WORK TO BE COMPLETED |
Rewrite only the stretch of the listing from the line containing "Describe the element" through the line containing "Image resolution: width=855", swapping "screenshot" for "screen capture" and leaving everything else unchanged.

AVAILABLE DATA |
+++
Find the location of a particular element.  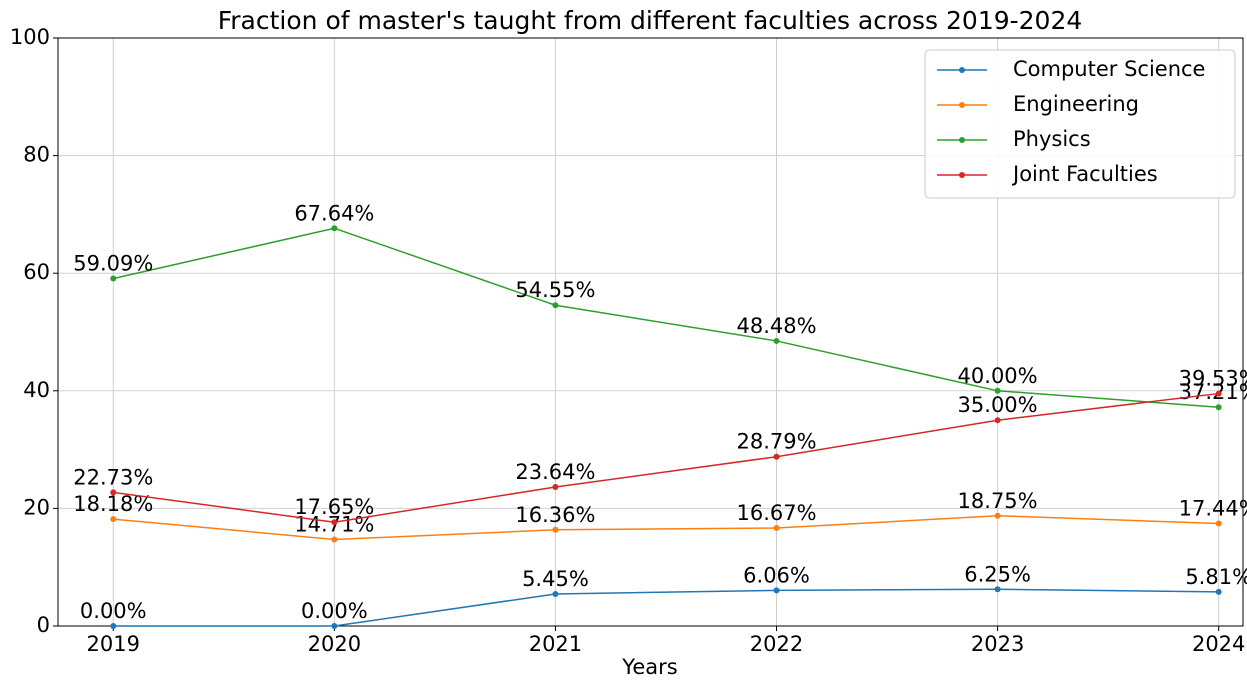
+++
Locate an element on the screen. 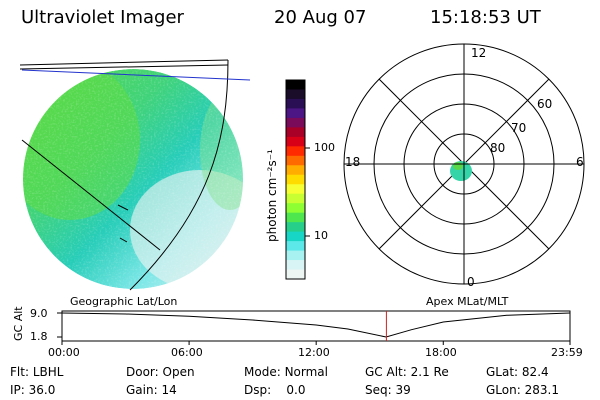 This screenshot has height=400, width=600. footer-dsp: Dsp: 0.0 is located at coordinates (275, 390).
+++
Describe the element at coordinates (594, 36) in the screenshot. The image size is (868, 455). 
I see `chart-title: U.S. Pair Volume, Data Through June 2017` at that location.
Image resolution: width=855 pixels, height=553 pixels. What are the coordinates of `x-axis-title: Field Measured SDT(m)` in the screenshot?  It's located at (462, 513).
+++
FINISHED EXERCISE |
Describe the element at coordinates (594, 36) in the screen capture. The image size is (868, 455). 
I see `chart-title: U.S. Pair Volume, Data Through June 2017` at that location.
Image resolution: width=855 pixels, height=553 pixels. What are the coordinates of `x-axis-title: Field Measured SDT(m)` in the screen capture?  It's located at (462, 513).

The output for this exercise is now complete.